Ahora, en puridad, sorprende la inteligencia dramática con que son moduladas esas coordenadas socioculturales. Freda es narrada desde los ojos del personaje homónimo, una joven estudiante de antropología que vive con su familia en un barrio pobre y periférico de Puerto Príncipe. Sus desplazamientos entre la casa, la universidad y el trabajo que mantiene en un negocio de blancos, registran todos los conflictos que interesan a la realización. El filme aglutina, a través del valor simbólico y la naturaleza social de cada uno de esos espacios (universidad/hogar/trabajo) las dimensiones públicas y privadas de la individualidad de Freda. La anécdota explora, minuto a minuto, el modo en que los problemas del afuera impactan la subjetividad de la protagonista. Sin resortes artificiales, con un fluir observacional, se contempla cómo la Historia media en las tensiones internas de esta mujer y su familia.

Como su madre (Jeanette), su hermana (Esther), su hermano (Moisés) y su novio (Joshua) –que ha vuelto para pedirle que se mude con él a Santo Domingo (República Dominicana)–, Freda enfrenta diariamente la violencia de las calles, la feroz agitación ciudadana desatada por la crisis económica y política atravesada por el país. En el salón de clases, se le escucha discutir sobre la intromisión extranjera en Haití, la herencia colonial, la identidad de su pueblo y la situación actual, reflejada en los motines callejeros. Esas intervenciones, aunque breves, describen puntualmente un estado de la conciencia de la joven… Ahí se encuentra la explicación a su negativa a abandonar el país cuando Joshua le entrega los pasajes para viajar con él a Santo Domingo. Ella está decidida a permanecer en Puerto Príncipe, y a enfrentar el desequilibrio y la inseguridad social que se vive.

Pero Freda se enfrenta, además, a sí misma y a su familia, que escasamente sobrevive de las ventas de una tienda de confituras instalada en la propia casa. La madre está decidida a empujar a sus hijos hacia un futuro mejor que el suyo. ¿Pero quién es esta mujer? Una religiosa devota que se sirve de la palabra de dios para ahogar sus propias culpas. Por ejemplo, obligó a Freda a guardar silencio cuando uno de sus padrastros abusó sexualmente de ella; ahora motiva a Esther a contraer matrimonio con un senador para ingresar así en la alta sociedad haitiana. Esa señora es víctima de un sanguinario patriarcado, cuyo régimen quiere imponer a sus hijos. Moisés es instado por ella a dejar el país rumbo a Chile, pues no hay otra posibilidad de futuro para él. Esos pasajes, que se presentan a los personajes como oportunidades para salir de su podredumbre existencial, son expresiones del abandono social experimentado por la ciudadanía haitiana, manifestaciones del descalabro de una realidad que hiere continuamente el cuerpo y la sensibilidad de su gente, sin un camino visible para el día después.
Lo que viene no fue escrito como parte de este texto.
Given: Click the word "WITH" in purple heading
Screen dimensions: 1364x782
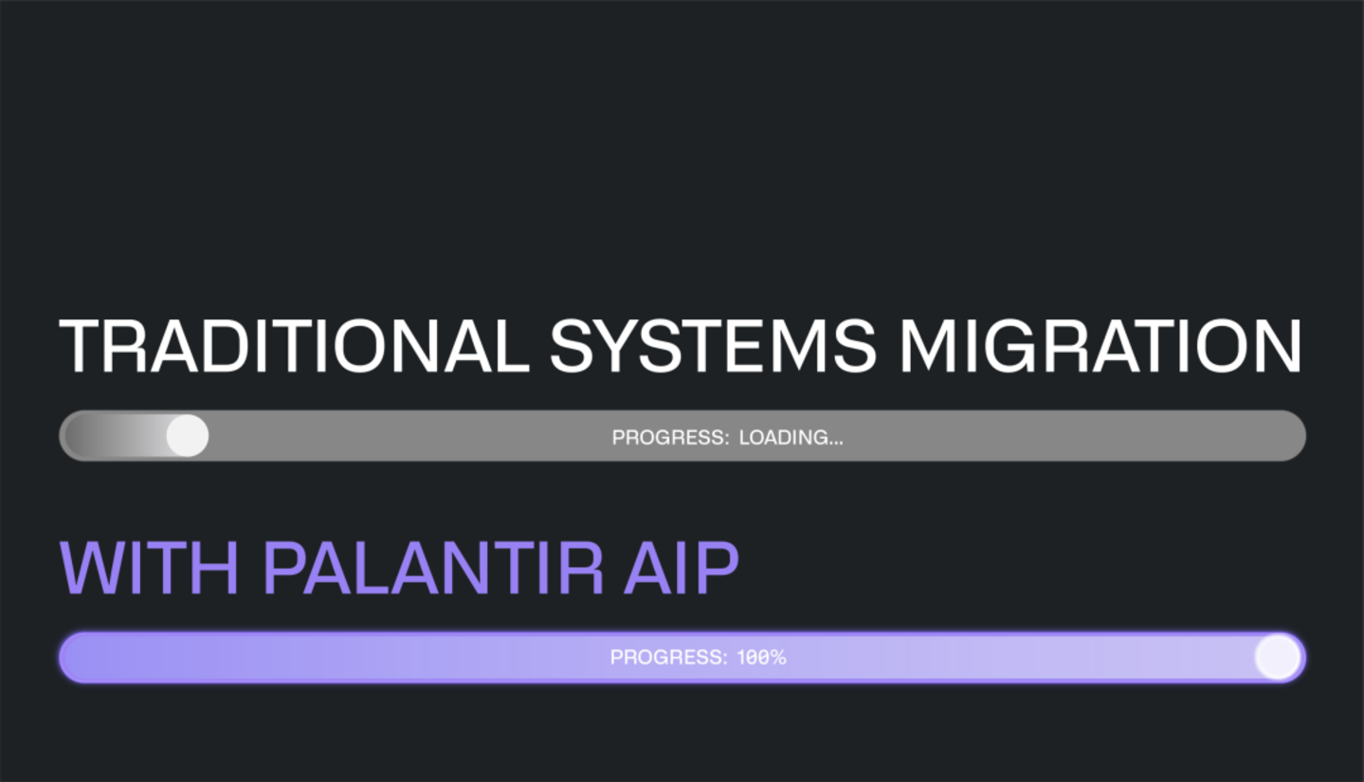Looking at the screenshot, I should pyautogui.click(x=150, y=568).
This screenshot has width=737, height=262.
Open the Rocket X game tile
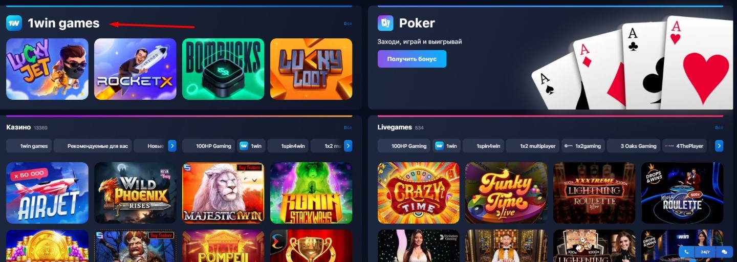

En el ansia de ascenso social de Esther, que la fuerza a sacrificar su felicidad y su libertad; en la emigración de Moisés, que lo condena a vivir lejos de los suyos; en el férreo cristianismo de la madre (que reprueba continuamente su vida y la de sus hijos), se expresa un mundo donde los cuerpos negros, sobre todo los de las mujeres, se encuentran bajo condena. Cuando Jeanette le exige a Freda que trabaje, esta le contesta incómoda: “¿por qué yo? ¿Por qué no Esther? Es porque la quieres reservar para un hombre rico.” Cuando ella le dice a la madre que no alisará su pelo para asistir a la boda de su hermana, esta le increpa: “avergonzarás a Esther”. Toda la travesía dramática de la película, puntualmente trazada y resuelta con personajes muy bien delineados, discurre al tiempo que se dibuja ese fresco de la sociedad haitiana, un retrato psicosociológico del Puerto Príncipe de hoy.
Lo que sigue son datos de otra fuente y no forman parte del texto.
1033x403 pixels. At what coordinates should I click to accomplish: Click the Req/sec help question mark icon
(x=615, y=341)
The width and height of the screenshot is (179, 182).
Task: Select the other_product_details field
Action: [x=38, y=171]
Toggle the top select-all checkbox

Esta joven directora se aleja de los patrones cinematográficos socorridos y procura que su grave enfoque de la realidad esté acompañado de una expresión independiente. Freda demuestra que el cine del Caribe está conquistando un notable espesor estético. La eficacia de la estrategia narrativa, la limpieza dramática y el poder caracterizador de las situaciones y los diálogos, la audacia para componer un cuadro coral de voces femeninas y contemplar la exasperación cívica del país, la frontalidad expositiva con que la puesta en escena inspecciona la cotidianidad, son cualidades insoslayables de la hechura del filme. Sin la presión de diseñar la imagen de una identidad nacional –preocupación que ha cooptado tanto al cine haitiano–, Freda es dueña de un grueso de ideas y de ensayos formales admirables.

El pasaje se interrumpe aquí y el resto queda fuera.